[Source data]
==========

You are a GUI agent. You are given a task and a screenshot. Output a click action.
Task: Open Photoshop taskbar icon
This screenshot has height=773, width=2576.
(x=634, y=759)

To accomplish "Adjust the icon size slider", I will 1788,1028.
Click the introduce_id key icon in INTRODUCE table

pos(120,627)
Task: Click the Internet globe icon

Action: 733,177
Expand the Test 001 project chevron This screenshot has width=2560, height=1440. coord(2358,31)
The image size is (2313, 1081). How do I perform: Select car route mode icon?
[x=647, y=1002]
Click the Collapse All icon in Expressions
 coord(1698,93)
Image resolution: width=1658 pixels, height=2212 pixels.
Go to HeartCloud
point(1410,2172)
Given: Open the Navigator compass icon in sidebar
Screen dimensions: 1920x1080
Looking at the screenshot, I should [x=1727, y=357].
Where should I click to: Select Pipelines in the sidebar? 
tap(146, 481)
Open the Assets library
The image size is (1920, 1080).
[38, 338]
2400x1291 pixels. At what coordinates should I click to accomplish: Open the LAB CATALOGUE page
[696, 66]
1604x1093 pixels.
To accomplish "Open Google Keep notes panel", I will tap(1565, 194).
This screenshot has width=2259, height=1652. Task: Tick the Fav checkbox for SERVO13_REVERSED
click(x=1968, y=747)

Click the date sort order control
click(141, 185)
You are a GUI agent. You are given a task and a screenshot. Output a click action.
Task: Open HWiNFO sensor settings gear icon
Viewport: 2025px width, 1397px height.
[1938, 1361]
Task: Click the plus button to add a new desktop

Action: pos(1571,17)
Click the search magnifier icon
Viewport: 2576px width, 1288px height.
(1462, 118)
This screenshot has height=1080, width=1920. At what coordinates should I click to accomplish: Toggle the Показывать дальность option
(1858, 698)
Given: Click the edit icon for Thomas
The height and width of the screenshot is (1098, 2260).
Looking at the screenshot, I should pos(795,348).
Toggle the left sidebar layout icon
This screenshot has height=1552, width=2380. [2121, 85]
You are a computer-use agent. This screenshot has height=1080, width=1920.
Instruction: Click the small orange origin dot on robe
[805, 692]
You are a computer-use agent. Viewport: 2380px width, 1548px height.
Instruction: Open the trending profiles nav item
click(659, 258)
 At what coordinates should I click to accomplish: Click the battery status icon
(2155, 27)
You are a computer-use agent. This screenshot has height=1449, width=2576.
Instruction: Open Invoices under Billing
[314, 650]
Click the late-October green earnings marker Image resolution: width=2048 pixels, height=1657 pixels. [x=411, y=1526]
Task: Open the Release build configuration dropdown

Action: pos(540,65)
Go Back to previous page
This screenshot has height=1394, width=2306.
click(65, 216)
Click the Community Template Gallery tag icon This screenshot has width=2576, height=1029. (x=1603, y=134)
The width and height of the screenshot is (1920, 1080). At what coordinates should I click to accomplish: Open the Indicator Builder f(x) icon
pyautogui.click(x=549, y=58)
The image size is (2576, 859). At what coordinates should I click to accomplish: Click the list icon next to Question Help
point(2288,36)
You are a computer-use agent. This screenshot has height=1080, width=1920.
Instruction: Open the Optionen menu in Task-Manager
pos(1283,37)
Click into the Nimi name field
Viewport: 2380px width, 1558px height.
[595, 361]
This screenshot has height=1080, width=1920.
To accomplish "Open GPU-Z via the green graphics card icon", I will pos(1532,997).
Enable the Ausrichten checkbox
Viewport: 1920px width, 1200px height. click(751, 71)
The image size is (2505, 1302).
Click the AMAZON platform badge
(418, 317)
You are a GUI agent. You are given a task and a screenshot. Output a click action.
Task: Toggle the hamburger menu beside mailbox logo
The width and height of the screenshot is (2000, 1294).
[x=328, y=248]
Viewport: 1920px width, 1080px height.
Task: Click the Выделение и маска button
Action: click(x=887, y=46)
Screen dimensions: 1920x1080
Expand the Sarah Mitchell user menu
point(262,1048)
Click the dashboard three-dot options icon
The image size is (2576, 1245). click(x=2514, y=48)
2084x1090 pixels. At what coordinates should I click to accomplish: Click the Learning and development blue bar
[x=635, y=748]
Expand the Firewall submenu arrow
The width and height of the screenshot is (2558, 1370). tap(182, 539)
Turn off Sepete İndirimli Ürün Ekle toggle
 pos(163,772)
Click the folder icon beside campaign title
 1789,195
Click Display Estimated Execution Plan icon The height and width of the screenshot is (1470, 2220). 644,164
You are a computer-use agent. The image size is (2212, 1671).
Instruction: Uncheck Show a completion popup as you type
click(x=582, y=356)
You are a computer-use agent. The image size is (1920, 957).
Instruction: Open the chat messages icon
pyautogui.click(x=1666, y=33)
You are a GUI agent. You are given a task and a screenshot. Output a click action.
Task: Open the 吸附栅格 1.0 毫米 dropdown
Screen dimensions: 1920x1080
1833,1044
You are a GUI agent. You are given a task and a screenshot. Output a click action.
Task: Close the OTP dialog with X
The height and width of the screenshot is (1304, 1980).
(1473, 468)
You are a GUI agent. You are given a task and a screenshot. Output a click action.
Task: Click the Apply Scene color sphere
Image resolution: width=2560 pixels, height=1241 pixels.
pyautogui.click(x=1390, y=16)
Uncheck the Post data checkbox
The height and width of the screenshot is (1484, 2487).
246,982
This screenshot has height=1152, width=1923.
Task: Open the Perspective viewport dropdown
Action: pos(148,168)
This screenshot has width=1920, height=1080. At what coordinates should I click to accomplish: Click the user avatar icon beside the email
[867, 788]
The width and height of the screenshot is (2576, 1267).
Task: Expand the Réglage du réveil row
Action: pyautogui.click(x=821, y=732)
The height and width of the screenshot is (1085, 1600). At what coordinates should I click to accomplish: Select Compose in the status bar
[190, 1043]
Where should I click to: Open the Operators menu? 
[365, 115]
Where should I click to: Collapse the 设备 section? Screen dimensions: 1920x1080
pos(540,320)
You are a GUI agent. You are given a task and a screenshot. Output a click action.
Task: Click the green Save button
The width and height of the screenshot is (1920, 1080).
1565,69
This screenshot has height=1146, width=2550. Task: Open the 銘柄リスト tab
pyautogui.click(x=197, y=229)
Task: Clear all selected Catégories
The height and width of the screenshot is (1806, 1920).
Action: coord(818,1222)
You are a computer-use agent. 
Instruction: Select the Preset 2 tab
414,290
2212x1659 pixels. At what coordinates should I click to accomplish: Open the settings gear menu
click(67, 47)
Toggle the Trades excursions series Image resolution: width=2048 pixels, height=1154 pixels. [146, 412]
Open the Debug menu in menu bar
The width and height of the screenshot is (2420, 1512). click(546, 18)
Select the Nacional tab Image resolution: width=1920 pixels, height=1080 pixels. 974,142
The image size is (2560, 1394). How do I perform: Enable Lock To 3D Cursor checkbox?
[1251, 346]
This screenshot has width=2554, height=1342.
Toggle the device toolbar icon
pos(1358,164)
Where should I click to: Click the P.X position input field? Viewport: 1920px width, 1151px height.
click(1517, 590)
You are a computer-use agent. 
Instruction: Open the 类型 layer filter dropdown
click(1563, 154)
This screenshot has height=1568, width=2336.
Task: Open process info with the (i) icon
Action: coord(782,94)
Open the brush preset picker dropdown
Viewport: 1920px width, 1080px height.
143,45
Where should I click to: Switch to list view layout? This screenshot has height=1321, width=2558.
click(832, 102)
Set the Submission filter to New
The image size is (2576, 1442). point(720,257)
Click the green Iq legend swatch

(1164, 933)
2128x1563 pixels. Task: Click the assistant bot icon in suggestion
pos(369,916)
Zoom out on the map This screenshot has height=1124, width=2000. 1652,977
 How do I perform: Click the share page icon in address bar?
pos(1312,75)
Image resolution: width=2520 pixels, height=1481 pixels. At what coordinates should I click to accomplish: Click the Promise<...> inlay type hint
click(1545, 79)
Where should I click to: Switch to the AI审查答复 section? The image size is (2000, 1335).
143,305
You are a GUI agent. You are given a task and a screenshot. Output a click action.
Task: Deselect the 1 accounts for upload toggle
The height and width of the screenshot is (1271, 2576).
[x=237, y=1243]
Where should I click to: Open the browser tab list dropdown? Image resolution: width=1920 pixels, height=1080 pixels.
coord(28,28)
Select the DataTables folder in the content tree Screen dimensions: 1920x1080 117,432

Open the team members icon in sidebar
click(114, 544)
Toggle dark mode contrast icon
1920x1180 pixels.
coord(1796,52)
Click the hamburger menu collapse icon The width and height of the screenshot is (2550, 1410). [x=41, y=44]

==========

Looking at the data above, return every line from the one with "You are a computer-use agent. The image size is (1920, 957)." down to the one with "Uncheck the Post data checkbox", exactly and inclusively.

• _YOUR SOLUTION_
You are a computer-use agent. The image size is (1920, 957).
Instruction: Open the chat messages icon
pyautogui.click(x=1666, y=33)
You are a GUI agent. You are given a task and a screenshot. Output a click action.
Task: Open the 吸附栅格 1.0 毫米 dropdown
Screen dimensions: 1920x1080
1833,1044
You are a GUI agent. You are given a task and a screenshot. Output a click action.
Task: Close the OTP dialog with X
The height and width of the screenshot is (1304, 1980).
(1473, 468)
You are a GUI agent. You are given a task and a screenshot. Output a click action.
Task: Click the Apply Scene color sphere
Image resolution: width=2560 pixels, height=1241 pixels.
pyautogui.click(x=1390, y=16)
Uncheck the Post data checkbox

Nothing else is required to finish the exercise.